# Is there any chance it could still be a BFP????



## briergirl (Apr 4, 2007)

Hi I had DE Transfer in Kiev Ukraine on the 30th of July.  I am due to have a blood test on Tues but I have done countless HPT tests and they have all been negative!!   Is there any chance I could still have a positive blood test on Tuesday?? This is my second attempt at DE the last was a Bio Chem preg we had made the decision hat this would be the last try but now facing a prob neg I dont know how to move on!!!!!


----------



## saphy75 (Mar 15, 2004)

Hi hun

as far as i understand you could still get a BFP, some girls have tested neg the day before test date then tested positive the next day. fingers crossed you get a BFP on tuesday  

pam xx


----------



## briergirl (Apr 4, 2007)

Thanks  Pam

That has given me a bit of hope!!!! My clinic told me not to do a POAS test but of course I had to!!! Typical of me!! Anyway I wont do another test before Tuesday and hopefully I will get good news!!

Thanks again

Briergirl


----------



## briergirl (Apr 4, 2007)

Well that another BFN for me and I am getting sick sick sick of it!!!!!


----------



## beachgirl (Jun 7, 2007)

Sorry to hear that you didn't get the result you wanted.


----------



## saphy75 (Mar 15, 2004)

so sorry hun, i was so hoping that it was going to turn out differently    

pam xx


----------



## shill (Jul 30, 2007)

So sorry to hear your news.  I checked especially today as I was hoping you'd posted an update and it would be good news (I know I'm new to these boards and don't know you but I really did feel for you).
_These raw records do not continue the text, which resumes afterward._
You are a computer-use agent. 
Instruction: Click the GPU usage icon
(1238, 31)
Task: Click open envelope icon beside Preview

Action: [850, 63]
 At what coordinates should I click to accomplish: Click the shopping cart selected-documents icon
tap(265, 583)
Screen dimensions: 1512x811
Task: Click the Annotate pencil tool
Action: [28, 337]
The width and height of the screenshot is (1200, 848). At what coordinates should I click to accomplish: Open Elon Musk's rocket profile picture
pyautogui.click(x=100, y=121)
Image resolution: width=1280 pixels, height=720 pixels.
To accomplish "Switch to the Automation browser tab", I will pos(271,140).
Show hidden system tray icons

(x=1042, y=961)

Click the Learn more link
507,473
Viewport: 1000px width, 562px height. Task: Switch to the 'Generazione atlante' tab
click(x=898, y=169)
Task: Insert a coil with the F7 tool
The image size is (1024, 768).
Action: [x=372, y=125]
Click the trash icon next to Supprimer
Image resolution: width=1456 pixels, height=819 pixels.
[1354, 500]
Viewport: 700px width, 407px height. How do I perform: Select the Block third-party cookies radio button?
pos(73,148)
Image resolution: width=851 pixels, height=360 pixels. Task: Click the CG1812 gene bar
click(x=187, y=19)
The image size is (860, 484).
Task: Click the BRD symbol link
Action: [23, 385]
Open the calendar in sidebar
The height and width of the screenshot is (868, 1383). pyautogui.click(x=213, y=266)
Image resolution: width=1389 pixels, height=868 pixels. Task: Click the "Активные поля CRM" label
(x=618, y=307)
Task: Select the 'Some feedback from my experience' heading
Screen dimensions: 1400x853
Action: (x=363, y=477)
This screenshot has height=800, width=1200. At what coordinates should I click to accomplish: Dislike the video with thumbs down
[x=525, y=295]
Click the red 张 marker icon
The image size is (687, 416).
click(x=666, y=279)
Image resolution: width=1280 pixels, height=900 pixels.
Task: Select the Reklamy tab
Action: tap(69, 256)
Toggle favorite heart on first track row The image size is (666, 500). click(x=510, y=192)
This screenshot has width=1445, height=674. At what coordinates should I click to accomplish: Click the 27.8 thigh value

So so sorry.  I can't really say anything to make you feel better.  Just allow yourself to feel what you're feeling and then when you're ready decide on the way forward.  Take care x


----------



## briergirl (Apr 4, 2007)

Thanks for all your good wishes!  Feeling a bit better now, we have decided to go back ti Kiev for 1 more try with Donor Embryo Transfer. I think it really will be the last time as we need to get a "but of a life" back if only for my DD.

Anyway thanks again and good luck to everyone

Joanne xxxx


----------